Exercise requirements
Scan the records that follow, and whenever a line has the word "link", copy it.
[[ Records provided, beginning ]]
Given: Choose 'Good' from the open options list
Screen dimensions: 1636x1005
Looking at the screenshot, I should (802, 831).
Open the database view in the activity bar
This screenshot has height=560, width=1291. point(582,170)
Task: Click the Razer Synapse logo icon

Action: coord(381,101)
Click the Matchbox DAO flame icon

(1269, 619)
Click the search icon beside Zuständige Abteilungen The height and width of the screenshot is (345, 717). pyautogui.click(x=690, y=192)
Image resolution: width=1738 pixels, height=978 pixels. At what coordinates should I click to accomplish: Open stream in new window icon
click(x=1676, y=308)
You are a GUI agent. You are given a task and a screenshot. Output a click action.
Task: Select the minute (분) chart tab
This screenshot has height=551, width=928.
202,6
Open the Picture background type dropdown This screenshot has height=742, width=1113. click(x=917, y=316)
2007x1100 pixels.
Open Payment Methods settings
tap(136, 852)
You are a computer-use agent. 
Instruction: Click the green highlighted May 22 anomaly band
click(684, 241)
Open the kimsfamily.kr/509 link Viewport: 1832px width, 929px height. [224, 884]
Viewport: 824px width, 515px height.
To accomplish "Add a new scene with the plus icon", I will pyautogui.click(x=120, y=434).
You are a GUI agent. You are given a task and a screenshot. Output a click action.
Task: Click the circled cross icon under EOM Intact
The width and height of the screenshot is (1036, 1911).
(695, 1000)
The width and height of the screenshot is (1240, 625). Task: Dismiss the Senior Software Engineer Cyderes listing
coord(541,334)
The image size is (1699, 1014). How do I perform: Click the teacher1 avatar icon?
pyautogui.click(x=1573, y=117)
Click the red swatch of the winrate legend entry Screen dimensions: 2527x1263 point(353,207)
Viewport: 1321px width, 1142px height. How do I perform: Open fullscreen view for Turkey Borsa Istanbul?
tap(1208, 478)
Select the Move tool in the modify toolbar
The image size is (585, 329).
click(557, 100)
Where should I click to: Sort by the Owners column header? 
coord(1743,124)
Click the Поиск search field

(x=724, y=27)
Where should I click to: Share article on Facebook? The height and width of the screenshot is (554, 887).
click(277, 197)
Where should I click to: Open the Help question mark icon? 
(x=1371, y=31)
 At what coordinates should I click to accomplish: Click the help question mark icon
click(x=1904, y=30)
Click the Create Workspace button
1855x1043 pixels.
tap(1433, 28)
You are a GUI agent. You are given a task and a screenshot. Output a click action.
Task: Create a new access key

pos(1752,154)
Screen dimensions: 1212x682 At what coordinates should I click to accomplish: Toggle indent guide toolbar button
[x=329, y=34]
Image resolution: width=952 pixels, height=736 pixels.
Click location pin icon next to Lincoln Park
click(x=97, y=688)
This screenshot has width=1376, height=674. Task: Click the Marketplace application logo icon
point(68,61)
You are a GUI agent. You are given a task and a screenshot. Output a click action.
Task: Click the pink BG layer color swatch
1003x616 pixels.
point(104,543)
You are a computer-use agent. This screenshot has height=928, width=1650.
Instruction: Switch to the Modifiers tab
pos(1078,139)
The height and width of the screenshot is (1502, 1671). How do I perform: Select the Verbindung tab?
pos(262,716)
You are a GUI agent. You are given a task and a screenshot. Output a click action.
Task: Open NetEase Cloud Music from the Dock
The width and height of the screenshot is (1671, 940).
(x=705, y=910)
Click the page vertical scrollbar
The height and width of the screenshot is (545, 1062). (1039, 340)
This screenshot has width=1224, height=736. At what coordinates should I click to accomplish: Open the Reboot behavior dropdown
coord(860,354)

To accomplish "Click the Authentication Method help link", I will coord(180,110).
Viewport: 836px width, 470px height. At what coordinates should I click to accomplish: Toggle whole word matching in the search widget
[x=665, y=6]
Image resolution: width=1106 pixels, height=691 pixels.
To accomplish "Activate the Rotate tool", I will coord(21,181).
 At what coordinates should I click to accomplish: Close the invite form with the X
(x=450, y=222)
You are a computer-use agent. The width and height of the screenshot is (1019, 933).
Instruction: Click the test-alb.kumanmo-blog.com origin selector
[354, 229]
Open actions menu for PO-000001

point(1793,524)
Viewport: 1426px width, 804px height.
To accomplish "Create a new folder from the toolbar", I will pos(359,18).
[[ Records provided, end ]]
Result
Open the kimsfamily.kr/509 link Viewport: 1832px width, 929px height. [224, 884]
To accomplish "Click the Authentication Method help link", I will coord(180,110).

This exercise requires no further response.